In the borgata Cretta lies the ancient Puicher s’Kottlars House: the building, inhabited without substantial alterations of its trim up to the eighties was detected by the Municipality of Sappada in 1990, recovered in full respect of the principles of the philological restoration conservative and has been destined to the House-Museum of peasant civilization. Here visitors can make a leap in time and make direct experience of the places, of domestic habits and lifestyle of the families sappadine, upon completion of the visit to the Museum of Ethnography. The complex of Puicher s’Kottlars house is an interesting example of dwelling a simple form with annexd stable-barn, referable to the second quarter of the Nineteenth Century.

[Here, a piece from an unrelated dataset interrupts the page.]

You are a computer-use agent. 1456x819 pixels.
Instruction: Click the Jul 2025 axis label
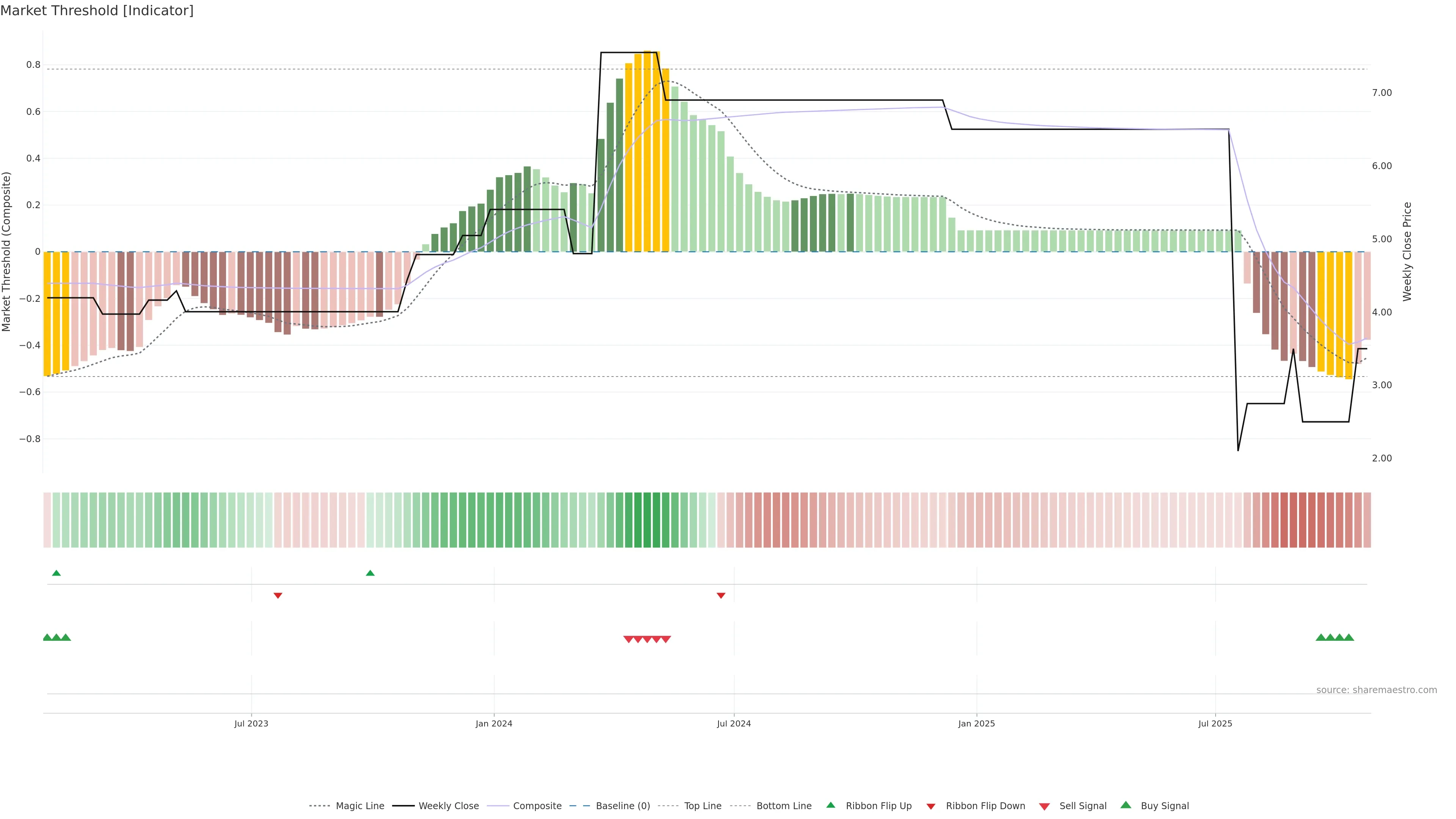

Entered into the corridor (labe), which according to the traditional plant crosses from east to west the building, on the first floor there is the kitchen (Kuchl), blackened by the smoke of the fire opened (heart or offns vair) that affumicava food hung on the smokehouse eisn () the ceiling; quite another atmosphere is breathed in the dining room (kòschtibe), where the wood coating was isolating the heat of the masonry oven at a time (kòchlouvn), placed in the corner and fed through a suitable opening in the corridor (ouvnloch). After visiting the bedroom (kommer) on the ground floor you reach the second floor through the steep staircase of the Corridor: here you will find a second bedroom and a small bedroom (kemmerle) used as a small workshop for manual work, where you can observe numerous tools in wood. The Gallery runs on three sides of the second floor and houses, on the eastern side, the little Cabinet (gònk) with free fall. The roof conserves the original coverage to shingles in larch wood. Unlike most of the houses in Sappada, the barn (schtòl) located here is merged to the building on the ground floor, not as independent manufactured close to home. Upstairs on the back, has placed the barn (tell her), in which was preserved hay for the long winter.

Next to the house, in a garden (gòrte) are cultivated vegetables and cereals which could grow in the past in the valley. Close to potatoes (eapfl), which collect in autumn, there are caps (kobaskepfe) used to prepare the sauerkraut, beans (poan), peas (orbasn), cabbage navone (ravaneis) and different types of turnips (red turnips (roata ruibm) and white turnips for livestock (vihronkle)). The tuft of horseradish (krean) reigns over chives (schnittla), onions (zbival), garlic (knouval), carrots (moarn), Swiss chard (piessl) and watercress (kresse), that they ate together with the salad (solat). Between cereals, once cultivated in integer fields, you can recognize the ears baffute barley (gèrschte) with which you prepared soups, rye (rokke) that reaches maturity only if sown in the autumn, oats (hober) date in the meal to horses. The blue flowers of flax (hoor) undulate in summer alongside other flowers such as marigolds and recall the wide handkerchiefs of land adjacent to the country: the flax was worked and fabric in the house to be packaged underwear and clothing. In the garden there are medicinal and aromatic herbs (kraiter), like mint (minzn), La Malva (Mauve), Camomile (komildn), absinthe (bermant) and tarragon (pèrschtròmm) with which you condiva the sour ricotta cheese (saurnschotte). A heterogeneous set, that thanks to the contribution of the Lord sappadine every year is enriched with new plants.